Jessica King, a chemistry teacher at West, has been teaching for 25 years. However, she wasn’t planning on teaching as a career, and truly wanted to be a pharmacist going into her college career.
King took chemistry and biology classes in college and enjoyed those classes, but what changed her mind about being a pharmacist was when she applied to the University of Iowa Pharmacy School.
Because she was an out-of-state applicant, she didn’t get in.
The university told her that she had to come on campus for two years and then reapply because she would have a better chance of getting in.
However, by the time the two years were up, she already had her degree, leading her to change her mind about becoming a pharmacist. She had found her calling as a aspiring chemistry teacher.
And although King is a chemistry teacher of 25 years, she has also always loved writing and reading.
In fact, she was the editor of her high school yearbook and won an English award.
Now that she is within a few years of retiring, she notes that she is getting to pick a sort-of “second career,” so she no longer has to put some of her hobbies aside.
With this new approach, King has really taken to combining her experience in the teacher role to her long-standing passion of writing.
How, you ask?
Along with Ms. Ruff, King is one of the sponsors for the Creative Wildcat Writing Club here at Normal West.
She became one of the sponsors because of a student named Alex McFadden who she had in class last school year. McFadden and King often discussed the need for some type of creative writers club.
And from those conversation, the Creative Wildcat Writing Club was born.
Overall, King enjoys writing, reading, and traveling.
“I have actually been in all 50 states except Alaska and Hawaii,” King claims.
She also spends time with her dogs, kayaking, and biking.
There aren’t any particular hobbies she wants to pick up in the future because she wants to, “spend more time with the hobbies [she] has.”
“School stuff gets in the way, so I don’t get to spend as much time doing [the] things that I like. And we live in Illinois, so biking [and] kayaking, you can’t do that all year round,” she adds.
Aside from helping begin the writing club as well as continuing her biking and kayaking hobbies, King also has begun to write her very own novel.
While researching her family history, King found that her great-great-grandfather and her husband’s great-great-grandfather were both on a murder trial together in the early 1900s. This finding caused her to research the murder trial and everything affiliated with it.
Her research led her to branch into local history, where she learned about various people whom she found to be interesting but not well known. Her research caused an inspiration for King to start writing a historical fiction novel (currently unnamed) because she wanted these newly discovered stories out there for others to enjoy.

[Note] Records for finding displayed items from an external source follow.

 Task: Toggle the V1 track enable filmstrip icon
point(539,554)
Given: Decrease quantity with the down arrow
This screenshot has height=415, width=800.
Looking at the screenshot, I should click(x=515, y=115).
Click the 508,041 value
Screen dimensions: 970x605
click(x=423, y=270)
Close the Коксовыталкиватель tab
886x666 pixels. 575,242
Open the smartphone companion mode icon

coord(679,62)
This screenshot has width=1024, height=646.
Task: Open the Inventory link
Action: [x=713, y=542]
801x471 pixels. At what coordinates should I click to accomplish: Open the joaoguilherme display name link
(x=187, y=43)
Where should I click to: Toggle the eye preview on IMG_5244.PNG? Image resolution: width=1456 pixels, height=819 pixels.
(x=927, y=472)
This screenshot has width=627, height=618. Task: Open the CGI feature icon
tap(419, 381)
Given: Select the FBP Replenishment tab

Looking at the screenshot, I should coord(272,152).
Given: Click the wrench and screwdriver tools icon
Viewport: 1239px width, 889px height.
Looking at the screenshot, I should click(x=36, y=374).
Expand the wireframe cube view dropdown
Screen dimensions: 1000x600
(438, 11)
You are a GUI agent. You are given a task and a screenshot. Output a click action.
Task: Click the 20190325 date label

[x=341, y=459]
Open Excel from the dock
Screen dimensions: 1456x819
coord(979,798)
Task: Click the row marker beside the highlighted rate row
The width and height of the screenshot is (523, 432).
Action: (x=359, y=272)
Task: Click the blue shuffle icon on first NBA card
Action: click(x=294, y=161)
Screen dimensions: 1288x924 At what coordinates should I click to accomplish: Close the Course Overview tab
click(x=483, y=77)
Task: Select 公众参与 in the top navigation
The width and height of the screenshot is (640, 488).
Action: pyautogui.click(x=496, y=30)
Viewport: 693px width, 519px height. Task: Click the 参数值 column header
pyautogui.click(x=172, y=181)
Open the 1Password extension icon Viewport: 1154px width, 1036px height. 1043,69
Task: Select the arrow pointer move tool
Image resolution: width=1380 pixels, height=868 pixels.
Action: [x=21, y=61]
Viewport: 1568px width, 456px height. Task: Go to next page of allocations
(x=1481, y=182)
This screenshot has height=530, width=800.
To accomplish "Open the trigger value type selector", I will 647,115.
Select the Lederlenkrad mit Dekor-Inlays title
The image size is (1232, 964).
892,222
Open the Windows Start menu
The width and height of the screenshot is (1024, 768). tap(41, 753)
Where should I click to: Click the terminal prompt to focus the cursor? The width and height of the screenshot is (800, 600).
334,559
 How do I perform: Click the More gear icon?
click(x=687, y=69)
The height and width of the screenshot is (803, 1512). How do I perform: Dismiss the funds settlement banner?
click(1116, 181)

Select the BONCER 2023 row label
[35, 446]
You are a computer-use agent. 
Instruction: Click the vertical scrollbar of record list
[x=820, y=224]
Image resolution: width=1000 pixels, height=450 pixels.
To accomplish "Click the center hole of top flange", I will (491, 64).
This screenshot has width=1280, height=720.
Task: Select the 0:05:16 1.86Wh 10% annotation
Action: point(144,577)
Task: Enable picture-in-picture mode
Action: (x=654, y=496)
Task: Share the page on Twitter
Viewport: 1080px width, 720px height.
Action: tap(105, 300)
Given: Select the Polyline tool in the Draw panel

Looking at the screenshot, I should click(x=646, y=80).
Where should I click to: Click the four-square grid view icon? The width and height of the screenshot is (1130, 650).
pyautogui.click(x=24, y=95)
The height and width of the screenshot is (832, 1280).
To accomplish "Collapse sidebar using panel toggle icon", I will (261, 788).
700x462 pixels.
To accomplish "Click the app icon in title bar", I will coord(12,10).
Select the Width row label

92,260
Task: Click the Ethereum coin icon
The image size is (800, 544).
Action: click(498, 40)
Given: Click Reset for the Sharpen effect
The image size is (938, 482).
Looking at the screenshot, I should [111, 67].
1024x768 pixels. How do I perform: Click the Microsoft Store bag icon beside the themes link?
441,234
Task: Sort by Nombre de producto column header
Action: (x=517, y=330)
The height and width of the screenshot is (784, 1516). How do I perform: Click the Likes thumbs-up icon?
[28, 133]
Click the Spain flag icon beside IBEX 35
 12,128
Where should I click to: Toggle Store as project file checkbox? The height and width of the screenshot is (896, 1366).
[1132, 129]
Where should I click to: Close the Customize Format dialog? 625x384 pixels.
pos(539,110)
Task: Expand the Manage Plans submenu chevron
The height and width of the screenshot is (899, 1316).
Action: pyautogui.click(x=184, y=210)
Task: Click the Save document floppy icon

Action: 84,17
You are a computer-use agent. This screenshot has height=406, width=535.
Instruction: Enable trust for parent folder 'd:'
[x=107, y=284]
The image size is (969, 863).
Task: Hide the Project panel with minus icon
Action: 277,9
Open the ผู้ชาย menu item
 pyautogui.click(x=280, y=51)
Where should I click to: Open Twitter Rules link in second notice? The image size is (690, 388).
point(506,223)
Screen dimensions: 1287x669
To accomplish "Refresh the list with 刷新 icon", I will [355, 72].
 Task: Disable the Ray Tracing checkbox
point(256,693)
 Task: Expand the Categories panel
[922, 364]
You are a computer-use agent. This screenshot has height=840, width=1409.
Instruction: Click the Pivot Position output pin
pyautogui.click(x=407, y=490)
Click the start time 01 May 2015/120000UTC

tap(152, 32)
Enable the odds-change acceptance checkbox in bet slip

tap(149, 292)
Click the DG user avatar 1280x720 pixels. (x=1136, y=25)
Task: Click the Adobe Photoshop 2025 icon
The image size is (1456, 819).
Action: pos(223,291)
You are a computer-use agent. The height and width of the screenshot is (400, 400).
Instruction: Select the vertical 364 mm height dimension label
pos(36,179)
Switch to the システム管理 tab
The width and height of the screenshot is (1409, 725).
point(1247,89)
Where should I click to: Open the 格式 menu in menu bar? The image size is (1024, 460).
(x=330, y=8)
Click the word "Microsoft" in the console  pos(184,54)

King’s book will reveal the real events, but she’s still taking creative liberties with the novel: “.. Knowing the real events that happened, but then being able to creatively think about what those people were thinking, like why did they did what they did and filling in the other things we don’t know for sure.”
For example, some of the stories are about unsolved murders, so King gets to discuss what she thinks might’ve happened.
King’s novel’s chapters will consist of different stories from the events. The story she is farthest with is about a woman who came to live in Champaign, “and earned her living by nefarious means,” King explains.
In the novel, King writes about why this character ended up making the choices she did, and the things that happened throughout her life. The woman was heavily covered in the local papers, and King was enthralled with her story while reading them, so she’s focused on her.
King does not outline as much, but does her research and notes and references it while free writing: “Part of the problem that I have is that certain aspects will jump out at me and I’ll start writing, but then I get inspired to write different parts, and I have to fill in the gaps… The story kind of unfolds as I’m writing,” King elucidates.
King’s novel has been writing the novel for 2 years–10 chapters in one book and a few chapters in others.
The book is still in the works (about a third of the way complete), and she doesn’t have a set date on when it will be published, but she does has a writing group she meets with to keep her on track.
“I get to write and research a lot in the summer, and I get to make a lot of progress, but during the school year it’s kind of slow,” she explains.
King hopes her story inspires students to continue to do something creative, or something they are passionate about throughout their lives, even if they don’t do it as a career: “There was a big gap in time– from when I was in high school to just a few years ago — when I didn’t write. Now I wish I had kept with it during all those years.”